The true policy questions to be answered would be (a) what is the short-term-investment in medical care/people relief that is needed in the next few months (what, where, how); (b) what does this mean in tackling medical preparedness for the 2% severely affected and the relative risks; (c) can we time-limit the social isolations, and provide confidence to normalcy; and (d) how will economic revival activity be staged and resumed. Politicians of all countries have done a poor job at articulating this clearly to the public. The public understands there are no guarantees, but would like to hear best calculated rationale/assumptions.
The “critical path” in all this, is planning medical capacity for the 2% severe cases (20,000 for every 1 million diagnosed and the early diagnostic detection). Higher this capacity, the shorter the “social lockdown” and faster the return to economic activity. Simpler and faster examinations allowing self-sample collections, (akin to South Korea - 300,000 tests, 600 centers and drive-throughs), the higher the detection towards the 2% severe cases. A further streaming process could explore if 60% of this severe segment can make do with less expensive $7,000 commercially available residential type ventilator machines and be located in make-shift clinics in schools and hotels, with only the critical (less than 1%) being treated in hospitals with $35,000 ventilator machines. In other words, a systemic triage process based on patient’s age, health, pre-conditions, etc.
For a population count of say 100 million, it could mean testing 40 million (about 10 million a month, on a high priority), having readiness for 1.2 million severe cases requiring simple ventilators housed in make-shift clinics and the balance 800,000 critical cases requiring hospital treatment. If all goes well, a staged economic return can be accomplished beginning 2 months (after initial lockdown) at the rate of 10 million jobs per month over a 3-month period thereafter. The total national cost would be less than the $500 billion currently being touted in the USA.
A strategy articulated along such lines will be much appreciated by the public (and willing to bear their share of the financial pain) in the hope of a speedy return back to work. The death risk from any disease needs to be duly acknowledged and compared with similar ones. Traditional methods employing long isolation periods and statistical watch to “flatten” the curve may be too long in today’s world leading to a national economic collapse.
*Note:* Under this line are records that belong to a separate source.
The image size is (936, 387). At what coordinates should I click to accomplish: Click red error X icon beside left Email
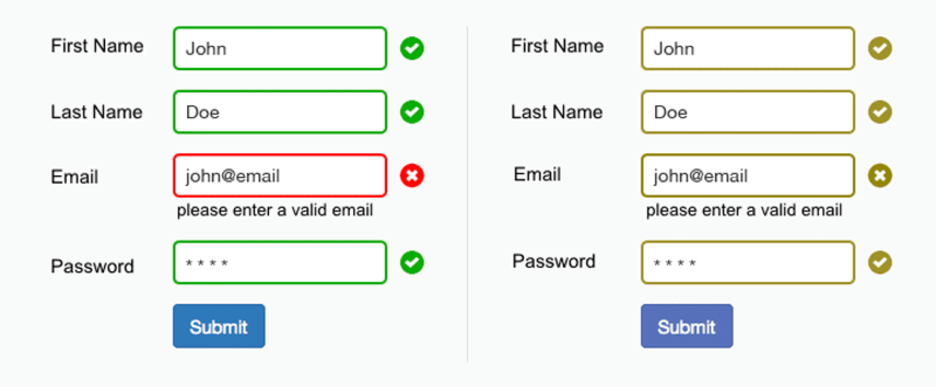[412, 176]

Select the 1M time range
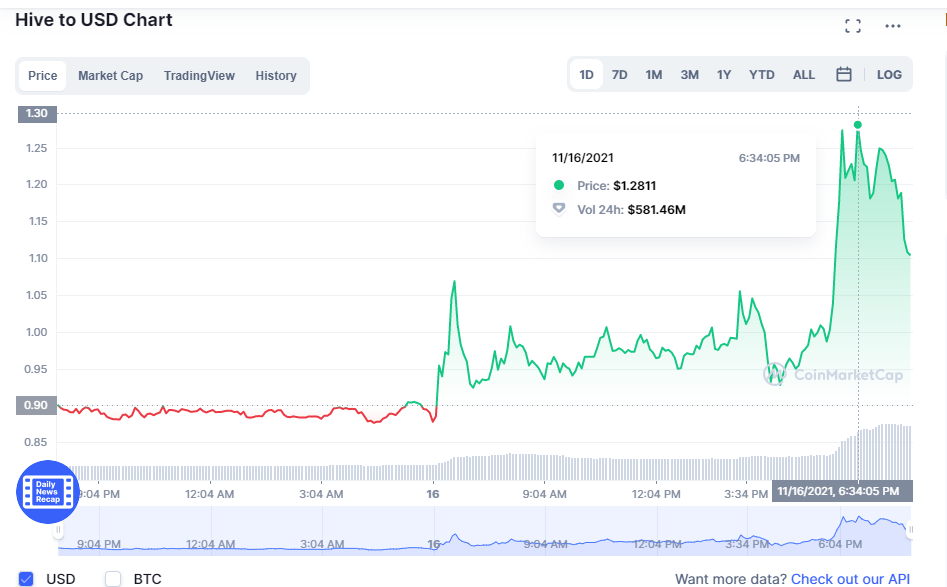pyautogui.click(x=653, y=75)
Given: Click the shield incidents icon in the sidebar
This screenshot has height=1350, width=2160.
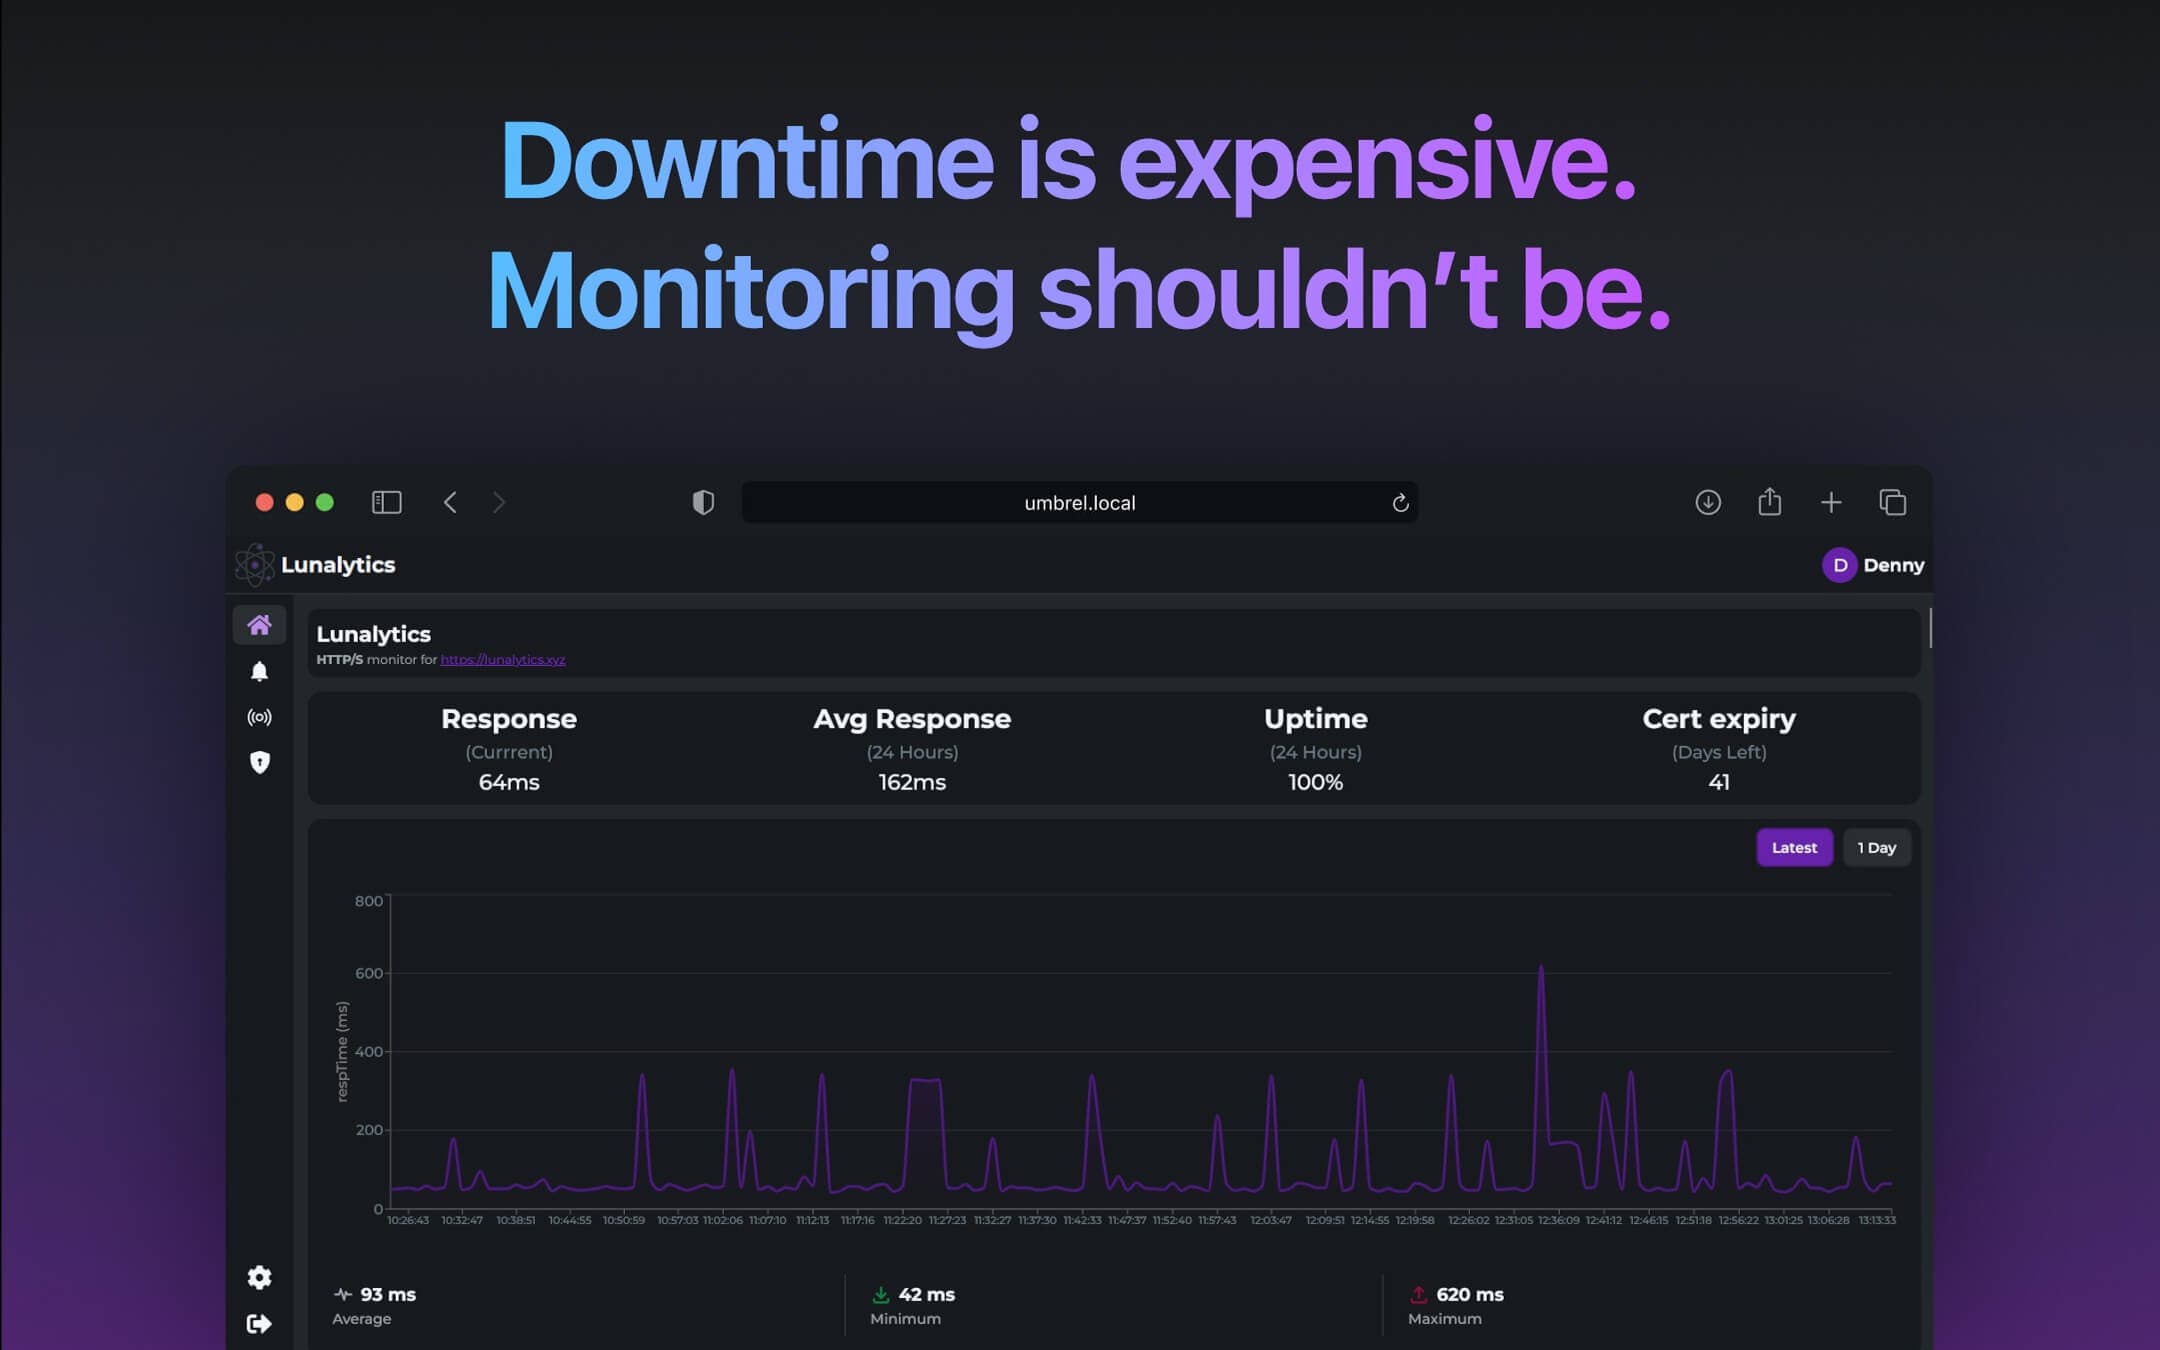Looking at the screenshot, I should 259,762.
Developing countries, with much larger and more dense population (e.g. India) will find the above strategy difficult to implement due to sheer volume of testing. Such countries would need to concentrate on enforced (and perhaps longer) periods of social isolation (along the lines of China) to flatten the curve. To overcome the population density, other innovative ways of “social distancing” would need to be applied (e.g. masks, gloves, glasses, community awareness). Otherwise, the economic loss to their GDP will be much higher. Luckily, India’s current data shows much lower incidence (relative to its population) and it needs to be maintained that way for a few months at least.